In Taj Mahal's mind, music has never been something that could simply be put away and forgotten.

At 84 years old, the multi-hyphenate creative and blues music torchbearer, born Henry St. Claire Fredericks Jr., is still creating, still touring and still actively seeking out new ways to draw connections between the generations of musicians, and traditions, that shaped him.

This is exemplified at its peak by his recently released album, Time, which serves both as a continuation of that lifelong journey and a conscious reflection on the decades he has spent preserving the roots of American music.

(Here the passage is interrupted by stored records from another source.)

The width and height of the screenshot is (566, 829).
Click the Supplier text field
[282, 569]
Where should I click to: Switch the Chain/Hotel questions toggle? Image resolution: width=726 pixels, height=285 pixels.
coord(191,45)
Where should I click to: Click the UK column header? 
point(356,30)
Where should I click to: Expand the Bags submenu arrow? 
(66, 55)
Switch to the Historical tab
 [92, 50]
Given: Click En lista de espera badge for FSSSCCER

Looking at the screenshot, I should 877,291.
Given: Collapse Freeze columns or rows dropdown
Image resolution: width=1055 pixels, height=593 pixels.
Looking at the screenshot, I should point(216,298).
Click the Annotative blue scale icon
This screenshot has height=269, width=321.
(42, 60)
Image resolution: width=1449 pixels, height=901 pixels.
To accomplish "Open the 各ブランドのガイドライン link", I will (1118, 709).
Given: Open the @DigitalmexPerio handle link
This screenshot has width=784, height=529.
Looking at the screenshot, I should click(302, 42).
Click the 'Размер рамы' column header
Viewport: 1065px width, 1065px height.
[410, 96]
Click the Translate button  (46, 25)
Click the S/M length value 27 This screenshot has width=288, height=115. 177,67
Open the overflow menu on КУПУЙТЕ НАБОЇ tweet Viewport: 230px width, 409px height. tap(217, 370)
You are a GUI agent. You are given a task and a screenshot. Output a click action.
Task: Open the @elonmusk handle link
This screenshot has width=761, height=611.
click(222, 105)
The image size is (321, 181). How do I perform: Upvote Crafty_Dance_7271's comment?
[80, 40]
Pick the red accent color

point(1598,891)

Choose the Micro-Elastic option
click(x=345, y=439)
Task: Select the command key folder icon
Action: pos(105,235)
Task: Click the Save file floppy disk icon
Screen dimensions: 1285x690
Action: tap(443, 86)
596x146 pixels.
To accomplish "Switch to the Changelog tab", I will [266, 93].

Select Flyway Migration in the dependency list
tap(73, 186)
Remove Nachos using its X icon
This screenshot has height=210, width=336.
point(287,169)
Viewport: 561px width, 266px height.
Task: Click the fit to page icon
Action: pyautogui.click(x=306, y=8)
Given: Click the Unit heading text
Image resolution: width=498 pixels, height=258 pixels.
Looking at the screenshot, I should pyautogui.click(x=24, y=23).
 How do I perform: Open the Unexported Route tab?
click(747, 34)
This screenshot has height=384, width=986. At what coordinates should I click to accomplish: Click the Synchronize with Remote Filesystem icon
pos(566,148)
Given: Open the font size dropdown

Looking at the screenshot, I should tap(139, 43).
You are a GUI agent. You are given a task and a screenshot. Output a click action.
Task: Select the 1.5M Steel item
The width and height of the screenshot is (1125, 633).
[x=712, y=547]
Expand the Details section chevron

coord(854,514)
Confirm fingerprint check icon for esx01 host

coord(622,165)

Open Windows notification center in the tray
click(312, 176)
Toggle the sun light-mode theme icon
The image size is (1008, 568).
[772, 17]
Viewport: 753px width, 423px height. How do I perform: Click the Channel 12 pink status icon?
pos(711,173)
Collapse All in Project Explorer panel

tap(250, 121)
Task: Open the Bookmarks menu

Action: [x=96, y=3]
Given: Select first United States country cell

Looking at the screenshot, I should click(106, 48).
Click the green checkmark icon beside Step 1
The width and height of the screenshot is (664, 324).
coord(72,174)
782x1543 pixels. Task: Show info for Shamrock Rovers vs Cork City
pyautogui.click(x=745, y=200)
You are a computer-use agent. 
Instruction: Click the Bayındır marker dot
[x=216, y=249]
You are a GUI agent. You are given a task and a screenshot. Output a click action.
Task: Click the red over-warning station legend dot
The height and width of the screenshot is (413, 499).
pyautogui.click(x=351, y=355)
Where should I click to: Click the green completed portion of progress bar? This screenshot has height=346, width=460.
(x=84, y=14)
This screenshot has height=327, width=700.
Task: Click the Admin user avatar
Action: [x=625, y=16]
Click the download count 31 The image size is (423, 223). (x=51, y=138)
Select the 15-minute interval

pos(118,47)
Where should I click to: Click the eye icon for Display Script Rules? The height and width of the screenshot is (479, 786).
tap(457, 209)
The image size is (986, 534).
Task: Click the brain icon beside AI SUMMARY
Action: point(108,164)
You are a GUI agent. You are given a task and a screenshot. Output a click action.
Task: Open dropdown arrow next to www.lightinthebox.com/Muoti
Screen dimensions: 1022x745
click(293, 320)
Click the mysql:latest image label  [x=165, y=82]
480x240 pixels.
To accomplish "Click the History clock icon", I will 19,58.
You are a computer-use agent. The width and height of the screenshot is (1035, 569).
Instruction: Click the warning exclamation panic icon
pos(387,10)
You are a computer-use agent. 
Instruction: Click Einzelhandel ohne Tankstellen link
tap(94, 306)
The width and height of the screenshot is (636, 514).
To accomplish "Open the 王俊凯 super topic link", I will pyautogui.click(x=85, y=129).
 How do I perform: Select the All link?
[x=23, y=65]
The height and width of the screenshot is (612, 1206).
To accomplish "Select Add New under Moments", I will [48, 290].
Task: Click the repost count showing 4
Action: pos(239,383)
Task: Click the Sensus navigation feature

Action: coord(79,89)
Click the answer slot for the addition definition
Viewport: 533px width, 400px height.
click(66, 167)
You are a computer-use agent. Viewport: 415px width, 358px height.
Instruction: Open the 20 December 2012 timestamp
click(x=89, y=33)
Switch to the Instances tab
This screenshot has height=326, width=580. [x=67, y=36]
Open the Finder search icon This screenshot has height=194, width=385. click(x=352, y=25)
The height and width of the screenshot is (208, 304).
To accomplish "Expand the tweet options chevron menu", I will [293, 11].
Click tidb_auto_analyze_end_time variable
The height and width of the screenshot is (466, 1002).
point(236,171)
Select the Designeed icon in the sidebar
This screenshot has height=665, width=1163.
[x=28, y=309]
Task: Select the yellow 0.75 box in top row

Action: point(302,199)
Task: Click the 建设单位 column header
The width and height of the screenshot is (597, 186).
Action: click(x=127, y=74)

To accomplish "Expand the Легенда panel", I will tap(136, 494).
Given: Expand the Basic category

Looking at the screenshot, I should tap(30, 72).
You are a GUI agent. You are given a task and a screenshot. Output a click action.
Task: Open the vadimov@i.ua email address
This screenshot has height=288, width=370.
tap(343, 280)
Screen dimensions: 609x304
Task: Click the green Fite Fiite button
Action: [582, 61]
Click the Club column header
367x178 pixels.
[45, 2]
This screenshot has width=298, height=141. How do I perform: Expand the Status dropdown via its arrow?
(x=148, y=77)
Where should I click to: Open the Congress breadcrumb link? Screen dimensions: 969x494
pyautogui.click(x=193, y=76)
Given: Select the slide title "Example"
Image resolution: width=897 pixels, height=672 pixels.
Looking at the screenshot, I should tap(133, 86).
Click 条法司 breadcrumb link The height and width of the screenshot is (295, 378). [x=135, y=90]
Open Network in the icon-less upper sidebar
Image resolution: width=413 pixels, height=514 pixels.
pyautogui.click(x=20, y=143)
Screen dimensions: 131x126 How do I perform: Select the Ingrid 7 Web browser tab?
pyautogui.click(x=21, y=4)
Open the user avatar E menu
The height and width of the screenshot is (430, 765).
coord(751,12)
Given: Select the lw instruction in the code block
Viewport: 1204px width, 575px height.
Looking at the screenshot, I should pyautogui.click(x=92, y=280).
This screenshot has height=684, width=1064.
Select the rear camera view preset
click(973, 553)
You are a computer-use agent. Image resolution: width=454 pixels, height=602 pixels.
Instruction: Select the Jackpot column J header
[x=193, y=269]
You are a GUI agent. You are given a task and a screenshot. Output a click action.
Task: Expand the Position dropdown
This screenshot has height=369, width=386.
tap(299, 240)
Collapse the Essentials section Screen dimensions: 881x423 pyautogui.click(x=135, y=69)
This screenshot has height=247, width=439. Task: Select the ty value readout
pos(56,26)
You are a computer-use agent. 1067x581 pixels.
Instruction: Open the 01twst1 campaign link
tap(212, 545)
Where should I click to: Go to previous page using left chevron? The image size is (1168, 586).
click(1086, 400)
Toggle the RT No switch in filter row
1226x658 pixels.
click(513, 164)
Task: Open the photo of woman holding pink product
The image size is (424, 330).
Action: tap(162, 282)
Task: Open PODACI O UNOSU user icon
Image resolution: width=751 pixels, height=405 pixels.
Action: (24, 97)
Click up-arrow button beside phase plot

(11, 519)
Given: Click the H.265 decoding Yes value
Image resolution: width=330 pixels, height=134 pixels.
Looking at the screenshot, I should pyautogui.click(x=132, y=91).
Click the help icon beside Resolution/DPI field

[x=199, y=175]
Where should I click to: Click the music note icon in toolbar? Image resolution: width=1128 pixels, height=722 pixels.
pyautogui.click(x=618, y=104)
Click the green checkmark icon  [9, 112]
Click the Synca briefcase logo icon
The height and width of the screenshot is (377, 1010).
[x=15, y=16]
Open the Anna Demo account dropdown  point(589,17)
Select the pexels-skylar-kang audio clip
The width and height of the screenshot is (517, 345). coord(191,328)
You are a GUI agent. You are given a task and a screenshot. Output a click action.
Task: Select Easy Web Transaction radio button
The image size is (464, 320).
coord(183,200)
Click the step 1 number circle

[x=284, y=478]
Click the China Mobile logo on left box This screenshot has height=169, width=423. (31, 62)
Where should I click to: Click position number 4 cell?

Reverence is woven into the fabric of Time, and the album's title track carries a particularly meaningful history: a previously unreleased song written by his longtime friend, Bill Withers. "He was my brother and my buddy," Mahal tells PEOPLE of the late Withers, who died on March 30, 2020. "We saw a lot eye-to-eye because we were different players in the music scene."

'Time' by Taj Mahal & the Phantom Blues BandCredit: Resonatin' Records/Thirty Tigers
'Time' by Taj Mahal & the Phantom Blues Band
Credit: Resonatin’ Records/Thirty Tigers

Mahal says the pull of that track was simple in that it accurately exemplified the same ethos that keeps Withers' music in the conversation to this day: creating something timeless and devoid of trends.

"Every time he played music, he came up with something different and something new, which is really rare," Mahal says. "You can walk up to a new piece of music that an artist composes or writes, and then you don't know what to do because you don't have no link between the last one that you heard."

Though Mahal's weathered, warm and instantly recognizable voice remains the guiding force on Time, the generational singer-songwriter also brought the Phantom Blues Band — with whom he had collaborated on the Grammy-winning Señor Blues (1997) and Shoutin' in Key (2000) — along for the ride.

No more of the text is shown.